In another study in Nature, researchers in Singapore identified memory T cells in patients who had recovered from SARS back in 2003. These were reactive to proteins from SARS-CoV-2, supporting the idea that T cell memory from infections with human coronaviruses may play a role in the response to an infection with the new pandemic virus.
An additional study recently published in Science used human blood samples from before the pandemic to locate parts of SARS-CoV-2 that stimulated existing T cells. The study found a range of memory T cells that could react to both the new virus and to the four common cold coronaviruses, again suggesting that existing T cells against common coronaviruses could play a role in the immune response to SARS-CoV-2 in some patients.

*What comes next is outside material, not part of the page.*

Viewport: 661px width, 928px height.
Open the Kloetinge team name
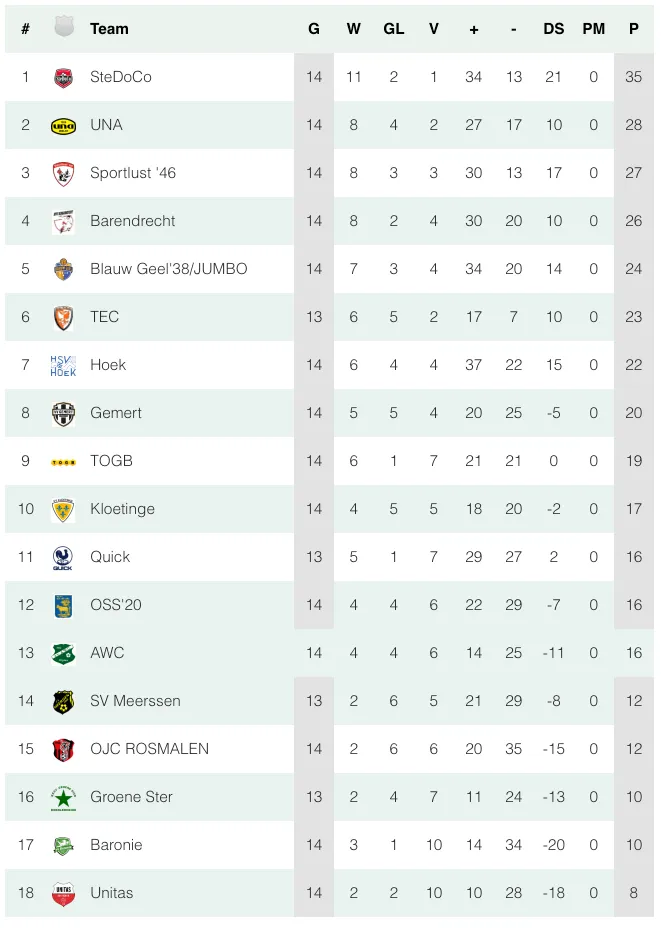122,509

Immunologist Stanley Perlman of the University of Iowa who was not involved in any of these studies says that “everybody should have memory B cells against common cold coronaviruses.” We may also have memory T cells that remember these viruses and perhaps help with fighting SAR-CoV-2. However, Perlman emphasized that the implication of this for COVID-19 “is still a work in progress.”
Burton says he hopes to dig into a molecular understanding of the cross-reactivity of antibodies, which might help design a vaccine against not just SARS-CoV-2, but common cold coronaviruses too. These viruses usually cause mild symptoms, but not always.
“A cross-protective vaccine that protects against SARS-CoV-2 plus the endemic coronaviruses would be a really great boon,” says Sagar. “These coronaviruses are causes of the common cold, but they are also really important causes of pneumonia, pneumonia hospitalizations, and pneumonia deaths.”